**Exercise**
Return all of the data below verbatim and exclude every picture.
Input for this task START
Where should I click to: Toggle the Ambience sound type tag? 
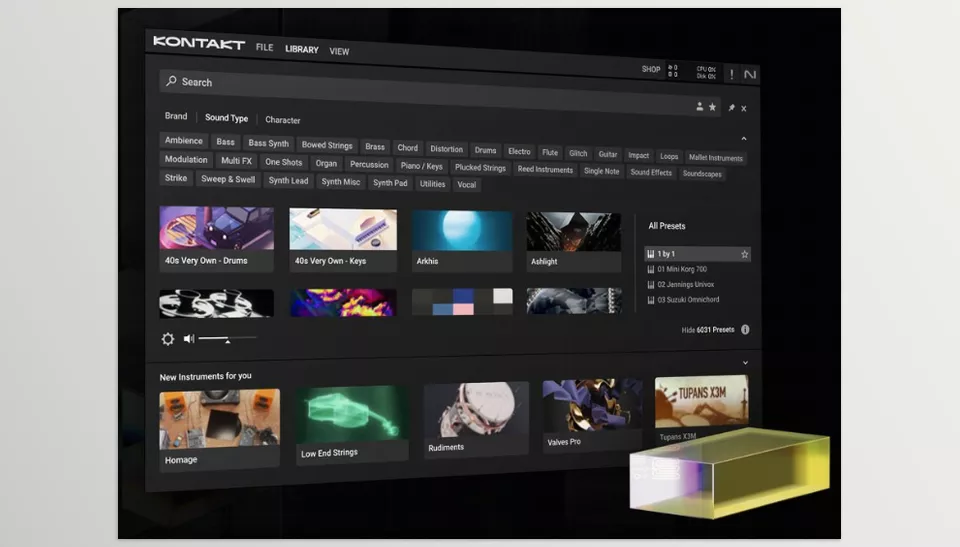(x=184, y=141)
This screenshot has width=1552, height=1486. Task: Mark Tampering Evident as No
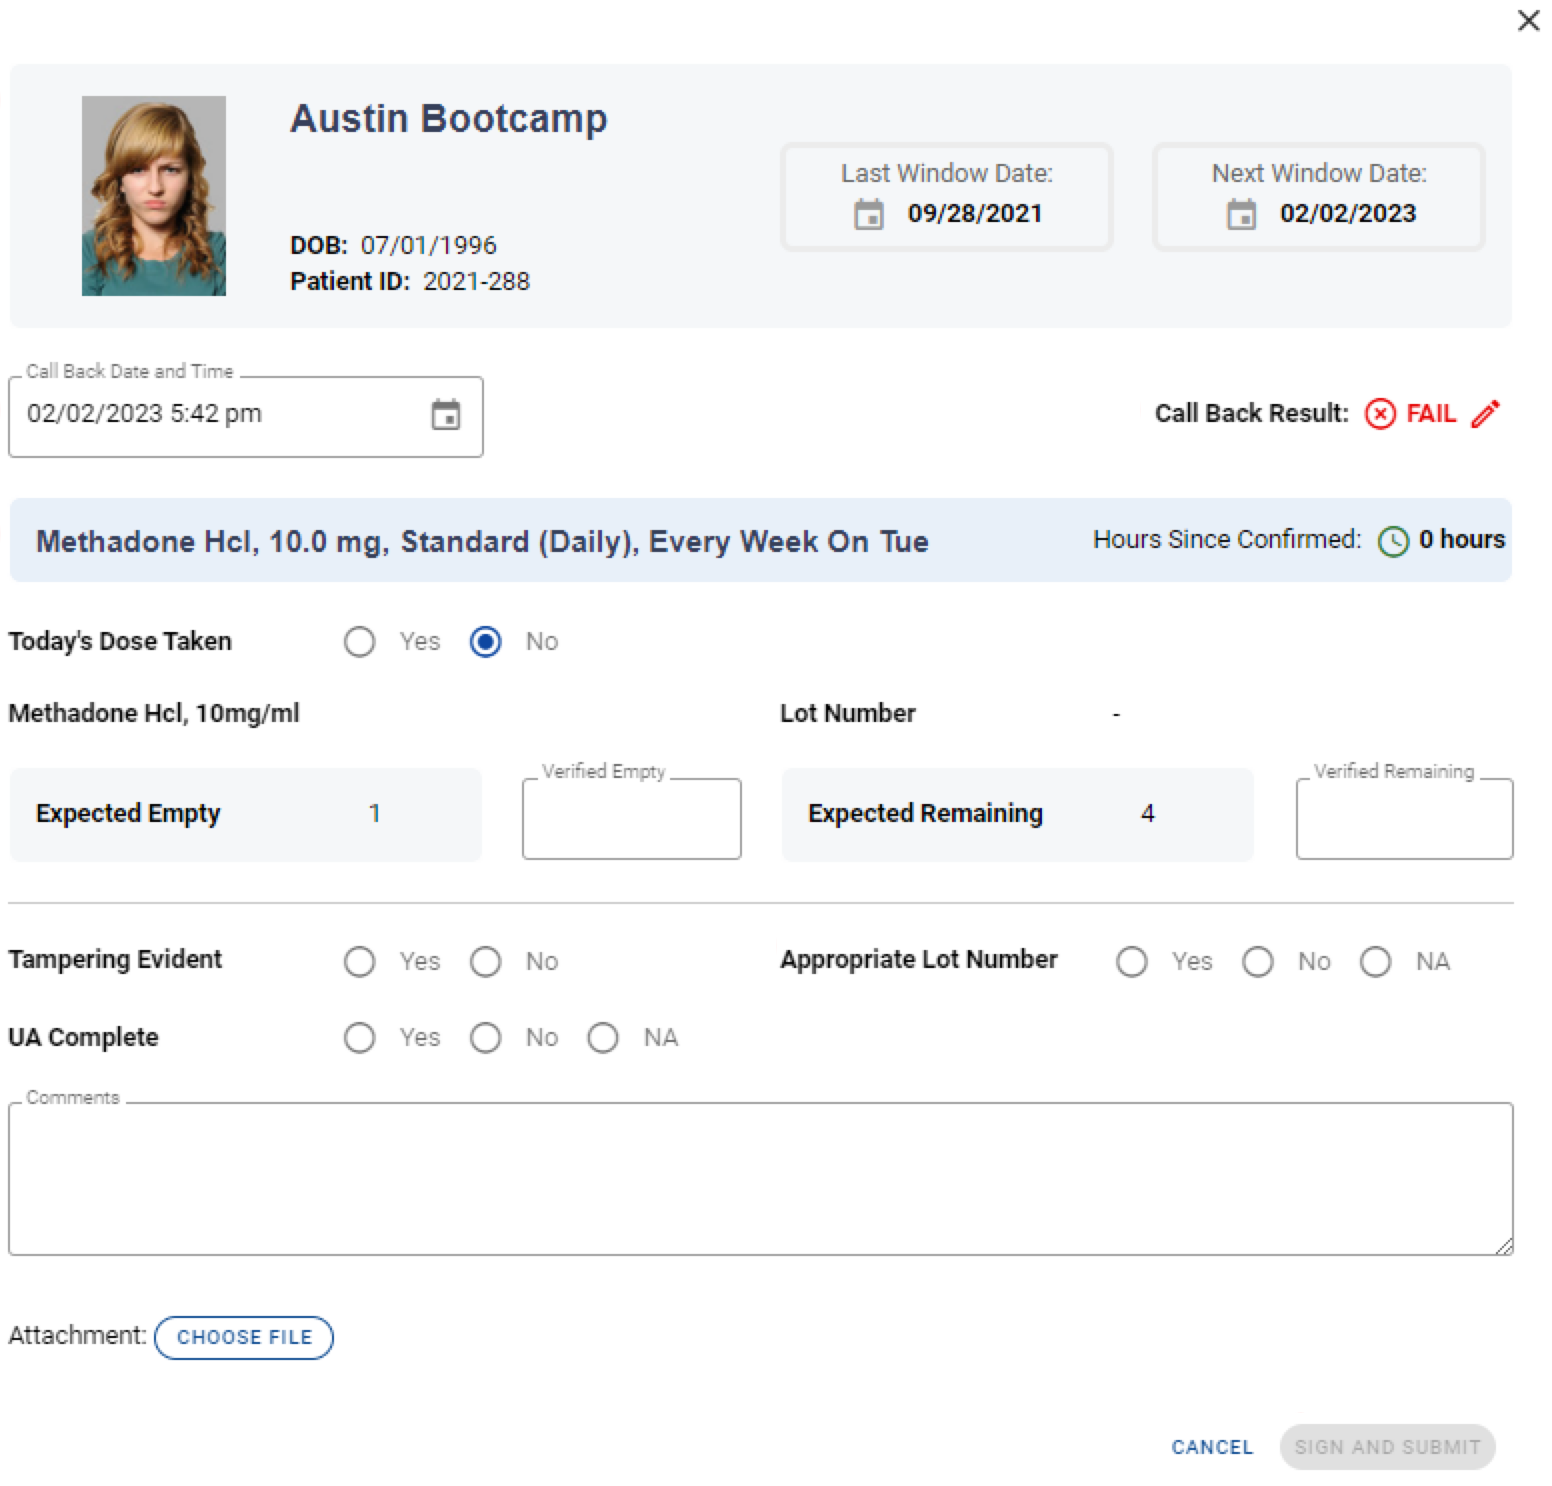coord(486,962)
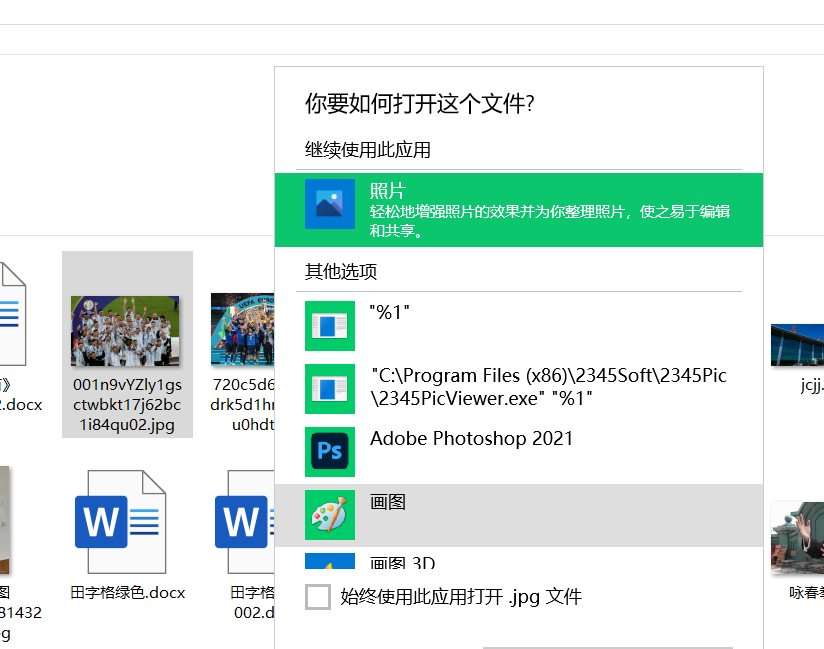Click the Word icon of 田字格绿色.docx
This screenshot has width=824, height=649.
point(120,521)
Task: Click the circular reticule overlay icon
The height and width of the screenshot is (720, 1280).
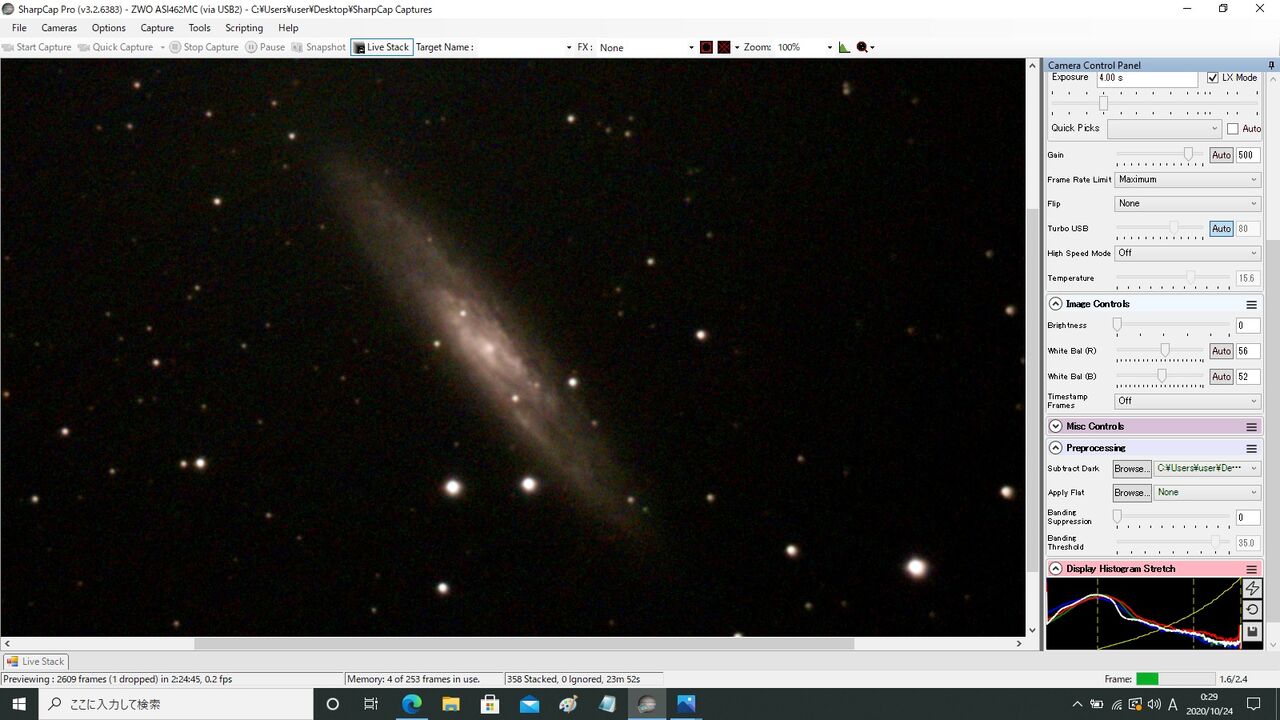Action: [x=706, y=47]
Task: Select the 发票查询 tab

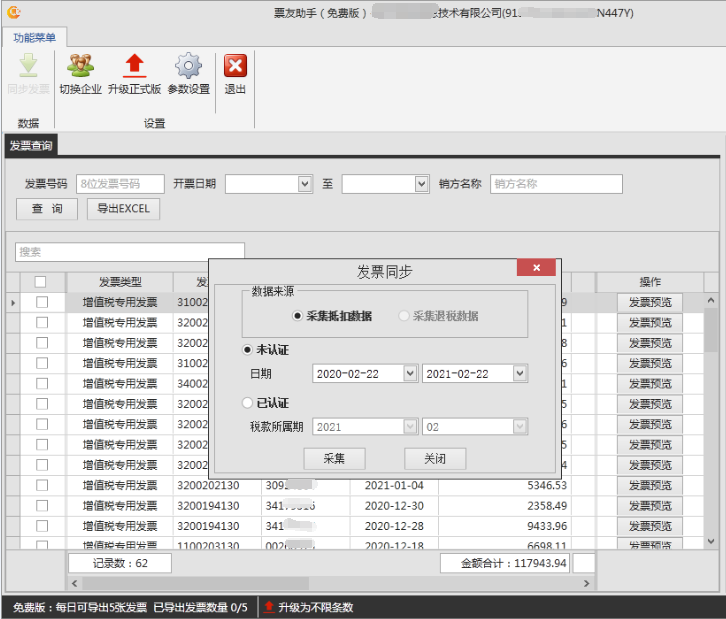Action: [x=30, y=146]
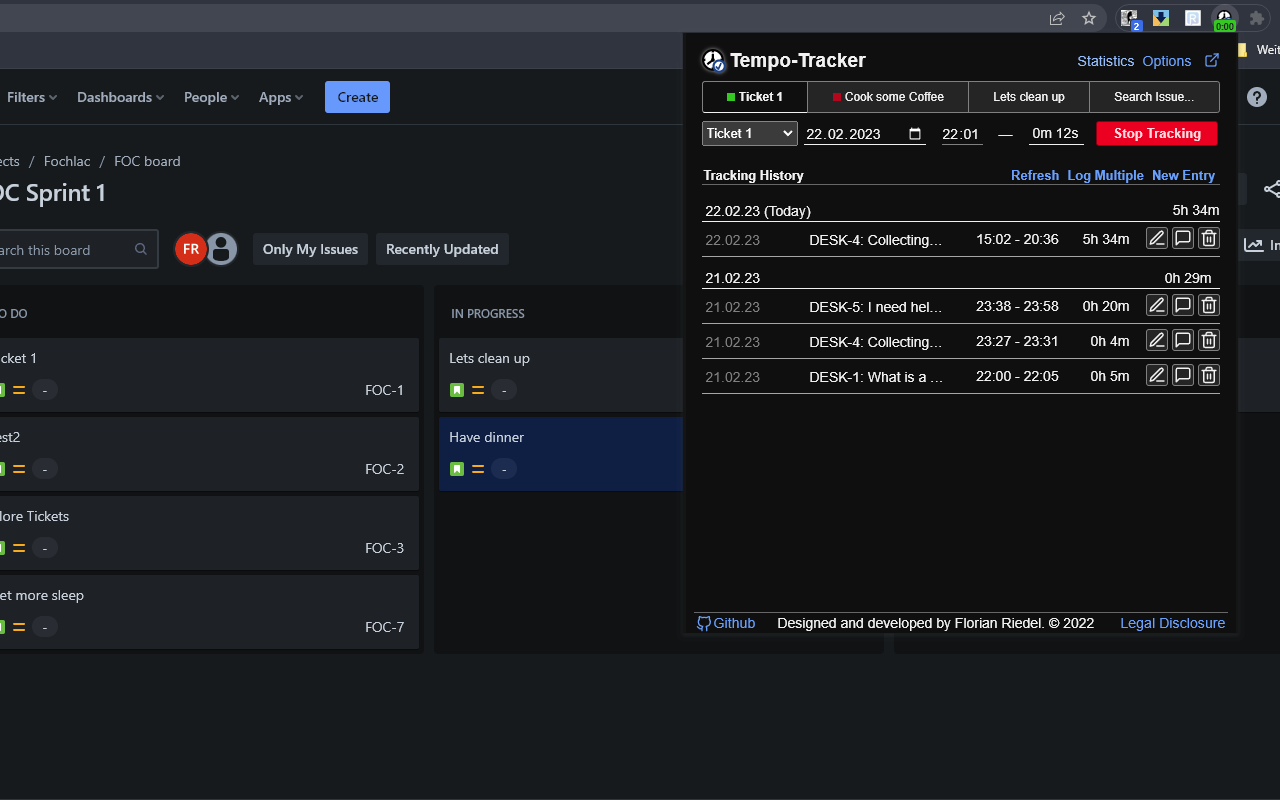
Task: Open Tempo-Tracker in a new window
Action: click(x=1212, y=60)
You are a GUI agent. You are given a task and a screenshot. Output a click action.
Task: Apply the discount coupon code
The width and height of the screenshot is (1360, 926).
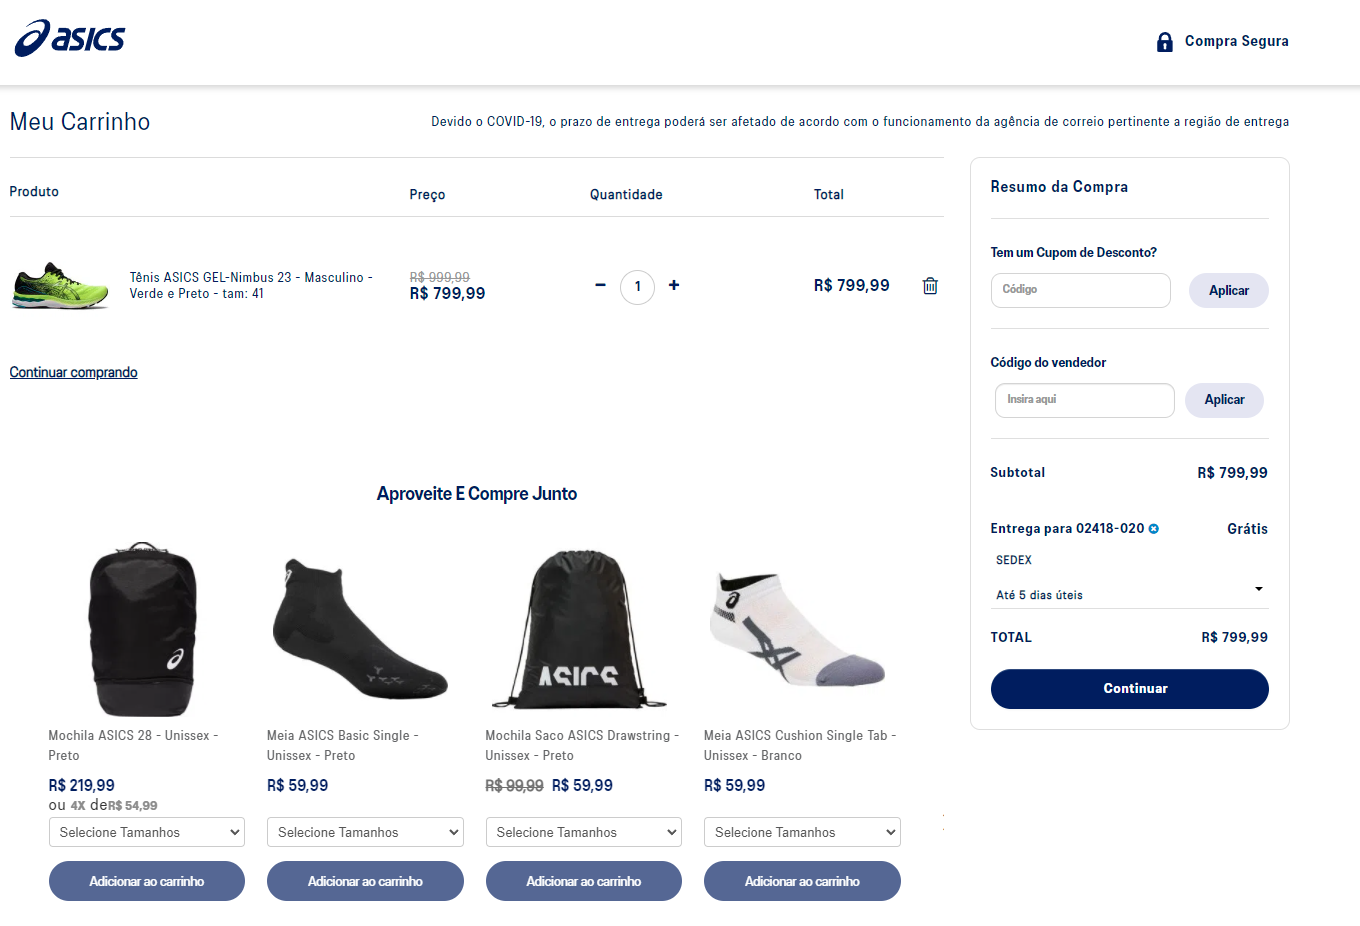1228,291
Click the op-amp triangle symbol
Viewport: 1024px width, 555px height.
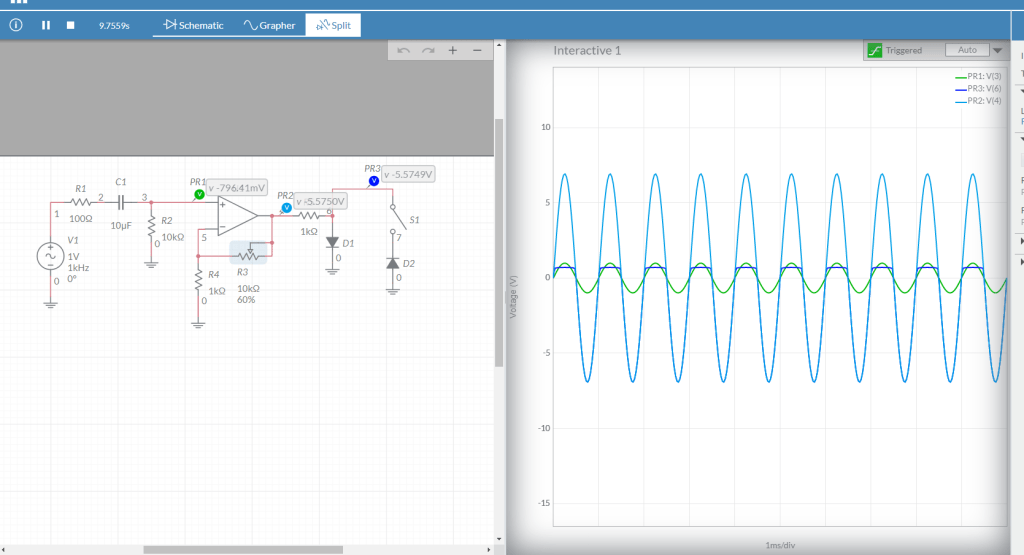coord(236,215)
Input for this task END
**Answer space**
Where should I click to: Toggle the Ambience sound type tag? 
(x=184, y=141)
This screenshot has width=1552, height=1486. Task: Mark Tampering Evident as No
coord(486,962)
Click the Word icon of 田字格绿色.docx
This screenshot has width=824, height=649.
point(120,521)
Task: Click the circular reticule overlay icon
The height and width of the screenshot is (720, 1280).
Action: [x=706, y=47]
Task: Select the 发票查询 tab

Action: [x=30, y=146]
Task: Open Tempo-Tracker in a new window
Action: click(x=1212, y=60)
You are a GUI agent. You are given a task and a screenshot. Output a click action.
Task: Apply the discount coupon code
The width and height of the screenshot is (1360, 926).
1228,291
Click the op-amp triangle symbol
Viewport: 1024px width, 555px height.
coord(236,215)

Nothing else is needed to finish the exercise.